To whittle down the load of pending sales-a record 2.8 million properties received foreclosure notices last year, up 21 percent from 2008-local officials are turning to online auctions.

Florida, which recorded the second highest number of foreclosure filings in the country in 2009, is the first state to turn to Internet-based auctions to process distressed property sales. These cyber auctions can bring in buyers from around the state or around the world.Miami-Dade County started its online auctions last week, Palm Beach County started this week and Broward County should get rolling later in the first quarter.

Lloyd McClendon, president of RealAuction.com, a company in Plantation, Fl, that's handing the Miami-Dade and Broward auctions, said the first week was slow because potential bidders had be to walked through the process.

"Just because the process is online some buyers think they don't have to do the research and they can walk away with a home for $100," he said.

There are some bargains out there but bidders have to do the legwork, McClendon warns. To get started, they should see if there are any liens on the property and check on its condition and location. "The address could turn out to be waste dump," he says.

So far, RealAuction.com has handled 533 sales for Miami-Dade, including 117 on a single Wednesday. Sales totaled more than $26.8 million, McClendon reports.

Harvey Rubin, Miami-Dade's clerk of the courts, would like to see 300 online sales daily. He has big hopes for the online system. He told The Miami Herald the county has about 110,000 open foreclosure files and they're coming in at the rate of about 7,000 a month. He's also hoping the county will save $750,000 a year in processing these files.

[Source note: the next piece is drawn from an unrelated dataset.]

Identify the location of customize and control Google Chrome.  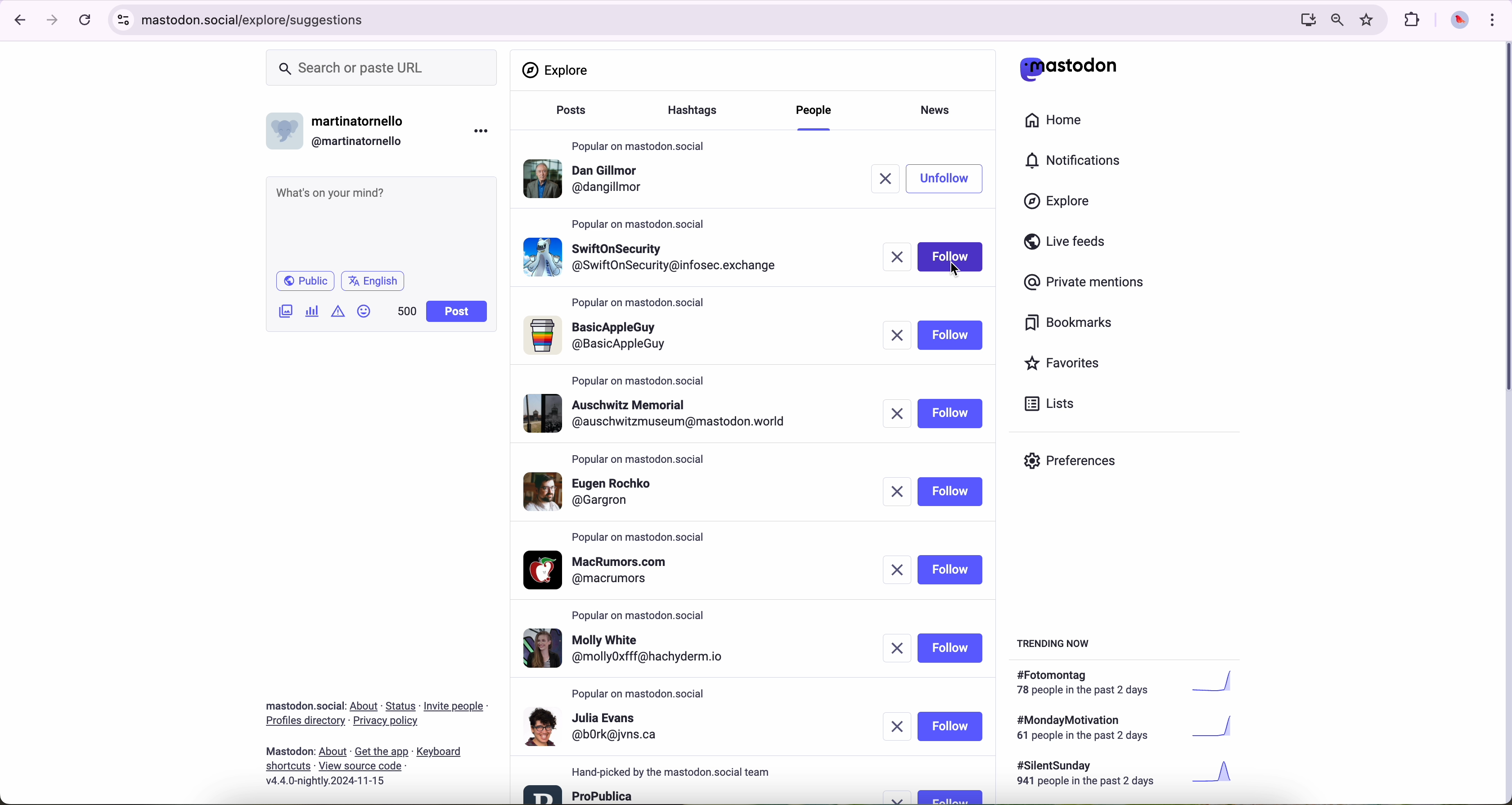
(1491, 20).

Potential bidders have to register at RealAuction.com. Registration is free but bidder must put down a five percent deposit, either online or in person. Users will have online access to listings of foreclosed properties, photos, and links to the property appraiser's reports and property profiles on Zillow.com. More than 6,275 bidders, including 201 from outside the U.S., have registered to participate in the Miami-Dade auctions.

Grant Street Group is administering the auctions for the Palm Beach County, which has about 53,000 open foreclosure cases.

With foreclosure filings expected to reach 3 million nationwide this year, online auction houses will be plenty busy as other states bring the sales process into the digital world.